- **Description of the task**
From the opening line of the records through the line bearing "Expand the div", set down every line exactly.

- **Supplied information**
# # # #

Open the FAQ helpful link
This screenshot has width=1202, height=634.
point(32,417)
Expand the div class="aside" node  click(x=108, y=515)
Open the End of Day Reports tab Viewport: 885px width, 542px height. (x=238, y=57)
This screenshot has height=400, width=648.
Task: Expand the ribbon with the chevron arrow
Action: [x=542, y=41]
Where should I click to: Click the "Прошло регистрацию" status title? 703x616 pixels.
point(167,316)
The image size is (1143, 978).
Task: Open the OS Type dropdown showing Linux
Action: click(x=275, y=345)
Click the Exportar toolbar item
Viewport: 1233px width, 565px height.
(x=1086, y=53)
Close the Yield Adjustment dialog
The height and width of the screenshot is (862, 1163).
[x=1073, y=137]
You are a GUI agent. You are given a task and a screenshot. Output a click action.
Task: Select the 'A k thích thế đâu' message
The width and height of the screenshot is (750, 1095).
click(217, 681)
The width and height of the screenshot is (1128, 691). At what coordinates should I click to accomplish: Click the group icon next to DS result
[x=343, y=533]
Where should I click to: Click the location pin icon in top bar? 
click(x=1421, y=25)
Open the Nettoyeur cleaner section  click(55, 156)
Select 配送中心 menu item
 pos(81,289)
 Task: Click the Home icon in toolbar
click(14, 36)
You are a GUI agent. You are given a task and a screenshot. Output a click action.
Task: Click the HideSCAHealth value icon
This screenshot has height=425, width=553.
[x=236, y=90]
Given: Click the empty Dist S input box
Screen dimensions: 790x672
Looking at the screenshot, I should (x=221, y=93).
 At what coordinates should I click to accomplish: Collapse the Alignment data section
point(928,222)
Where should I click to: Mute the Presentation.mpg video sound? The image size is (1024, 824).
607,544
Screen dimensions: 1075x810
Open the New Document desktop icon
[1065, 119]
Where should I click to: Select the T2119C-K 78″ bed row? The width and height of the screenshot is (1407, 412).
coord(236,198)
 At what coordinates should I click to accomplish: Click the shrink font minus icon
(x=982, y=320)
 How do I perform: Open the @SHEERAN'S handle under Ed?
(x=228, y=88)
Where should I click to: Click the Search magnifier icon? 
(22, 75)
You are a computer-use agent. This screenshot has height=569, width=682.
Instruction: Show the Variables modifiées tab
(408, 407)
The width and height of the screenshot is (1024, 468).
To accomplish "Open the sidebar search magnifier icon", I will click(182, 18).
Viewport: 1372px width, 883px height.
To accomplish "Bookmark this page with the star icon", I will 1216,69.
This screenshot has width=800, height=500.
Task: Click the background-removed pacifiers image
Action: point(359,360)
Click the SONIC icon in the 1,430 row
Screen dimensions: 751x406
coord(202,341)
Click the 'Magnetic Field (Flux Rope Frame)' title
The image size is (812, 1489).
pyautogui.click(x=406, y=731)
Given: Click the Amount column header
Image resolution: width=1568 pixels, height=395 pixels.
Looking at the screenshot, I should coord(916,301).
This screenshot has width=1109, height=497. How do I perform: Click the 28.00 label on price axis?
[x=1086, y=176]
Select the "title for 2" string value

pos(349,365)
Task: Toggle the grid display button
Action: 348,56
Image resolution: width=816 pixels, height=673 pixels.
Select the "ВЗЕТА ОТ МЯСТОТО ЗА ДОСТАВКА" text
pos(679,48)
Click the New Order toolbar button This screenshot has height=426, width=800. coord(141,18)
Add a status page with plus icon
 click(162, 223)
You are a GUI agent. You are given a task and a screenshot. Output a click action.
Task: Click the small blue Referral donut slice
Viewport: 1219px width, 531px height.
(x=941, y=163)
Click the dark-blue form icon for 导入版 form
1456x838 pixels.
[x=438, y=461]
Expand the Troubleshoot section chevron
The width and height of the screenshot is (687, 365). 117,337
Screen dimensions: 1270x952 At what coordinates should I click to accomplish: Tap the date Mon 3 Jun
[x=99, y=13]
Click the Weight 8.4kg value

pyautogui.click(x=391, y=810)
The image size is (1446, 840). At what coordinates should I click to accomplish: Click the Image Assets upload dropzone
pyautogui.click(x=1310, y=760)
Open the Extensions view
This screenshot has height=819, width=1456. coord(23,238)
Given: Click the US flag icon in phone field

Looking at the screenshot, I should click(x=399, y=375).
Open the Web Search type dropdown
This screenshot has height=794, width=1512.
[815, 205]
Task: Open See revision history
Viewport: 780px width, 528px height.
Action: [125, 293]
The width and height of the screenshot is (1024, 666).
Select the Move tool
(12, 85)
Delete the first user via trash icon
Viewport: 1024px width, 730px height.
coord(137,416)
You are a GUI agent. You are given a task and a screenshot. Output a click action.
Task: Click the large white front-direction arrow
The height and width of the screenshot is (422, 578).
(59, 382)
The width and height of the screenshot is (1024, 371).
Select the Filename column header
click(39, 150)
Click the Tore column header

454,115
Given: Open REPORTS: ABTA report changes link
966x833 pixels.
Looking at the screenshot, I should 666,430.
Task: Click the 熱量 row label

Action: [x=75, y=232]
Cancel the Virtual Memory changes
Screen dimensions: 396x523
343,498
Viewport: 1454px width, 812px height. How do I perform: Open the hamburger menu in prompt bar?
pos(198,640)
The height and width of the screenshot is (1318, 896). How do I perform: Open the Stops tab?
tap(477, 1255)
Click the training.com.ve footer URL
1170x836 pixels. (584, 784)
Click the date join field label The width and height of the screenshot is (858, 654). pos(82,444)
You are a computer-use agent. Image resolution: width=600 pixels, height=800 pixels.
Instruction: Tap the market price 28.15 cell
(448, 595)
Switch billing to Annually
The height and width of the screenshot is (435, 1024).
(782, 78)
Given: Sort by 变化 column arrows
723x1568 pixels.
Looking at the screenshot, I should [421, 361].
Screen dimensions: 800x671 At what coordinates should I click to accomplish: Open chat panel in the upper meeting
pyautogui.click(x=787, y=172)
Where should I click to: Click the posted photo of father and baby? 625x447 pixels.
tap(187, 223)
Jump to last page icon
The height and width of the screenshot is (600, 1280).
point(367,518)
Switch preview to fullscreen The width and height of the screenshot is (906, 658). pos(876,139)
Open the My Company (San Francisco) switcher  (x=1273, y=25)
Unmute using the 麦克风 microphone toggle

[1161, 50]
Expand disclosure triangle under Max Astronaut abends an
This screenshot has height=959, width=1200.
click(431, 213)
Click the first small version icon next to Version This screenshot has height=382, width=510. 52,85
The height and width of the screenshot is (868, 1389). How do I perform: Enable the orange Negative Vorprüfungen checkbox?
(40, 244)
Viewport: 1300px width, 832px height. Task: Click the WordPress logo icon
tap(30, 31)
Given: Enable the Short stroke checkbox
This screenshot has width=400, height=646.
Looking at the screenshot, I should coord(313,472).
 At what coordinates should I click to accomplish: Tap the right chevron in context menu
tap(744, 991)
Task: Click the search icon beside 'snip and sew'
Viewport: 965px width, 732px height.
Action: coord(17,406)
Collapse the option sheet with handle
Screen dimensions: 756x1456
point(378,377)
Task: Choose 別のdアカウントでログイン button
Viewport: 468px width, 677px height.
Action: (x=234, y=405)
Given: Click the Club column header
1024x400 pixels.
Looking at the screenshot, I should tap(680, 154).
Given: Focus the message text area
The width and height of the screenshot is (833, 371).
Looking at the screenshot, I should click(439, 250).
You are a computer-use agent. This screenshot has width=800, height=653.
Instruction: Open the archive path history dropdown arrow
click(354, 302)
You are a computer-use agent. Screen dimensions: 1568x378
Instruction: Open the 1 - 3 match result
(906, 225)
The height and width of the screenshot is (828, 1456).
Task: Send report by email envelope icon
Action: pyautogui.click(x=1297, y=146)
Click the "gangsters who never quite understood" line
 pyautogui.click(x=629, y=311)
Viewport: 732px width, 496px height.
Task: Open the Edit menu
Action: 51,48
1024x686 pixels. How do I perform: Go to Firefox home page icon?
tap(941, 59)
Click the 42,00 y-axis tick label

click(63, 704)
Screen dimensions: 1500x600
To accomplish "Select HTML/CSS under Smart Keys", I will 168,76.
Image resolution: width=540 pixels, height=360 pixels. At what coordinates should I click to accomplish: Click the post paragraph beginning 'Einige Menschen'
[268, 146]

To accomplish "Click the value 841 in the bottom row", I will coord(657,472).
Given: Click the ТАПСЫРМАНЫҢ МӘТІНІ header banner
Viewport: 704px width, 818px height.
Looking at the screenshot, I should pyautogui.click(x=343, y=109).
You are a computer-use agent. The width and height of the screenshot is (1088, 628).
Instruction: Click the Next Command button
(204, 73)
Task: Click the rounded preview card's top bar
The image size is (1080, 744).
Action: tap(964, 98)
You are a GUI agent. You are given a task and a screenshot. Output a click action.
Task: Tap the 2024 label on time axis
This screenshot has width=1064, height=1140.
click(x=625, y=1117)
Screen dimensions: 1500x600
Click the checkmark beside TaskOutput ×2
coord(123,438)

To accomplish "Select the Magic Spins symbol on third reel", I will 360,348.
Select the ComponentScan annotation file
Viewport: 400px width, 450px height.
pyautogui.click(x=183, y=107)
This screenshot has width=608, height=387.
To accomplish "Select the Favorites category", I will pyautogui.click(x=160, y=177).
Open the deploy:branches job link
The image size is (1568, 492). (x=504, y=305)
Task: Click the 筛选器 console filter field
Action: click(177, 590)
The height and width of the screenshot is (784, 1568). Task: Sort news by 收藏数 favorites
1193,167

# # # #

- **Response for this exercise**
Open the FAQ helpful link
This screenshot has width=1202, height=634.
point(32,417)
Expand the div class="aside" node  click(x=108, y=515)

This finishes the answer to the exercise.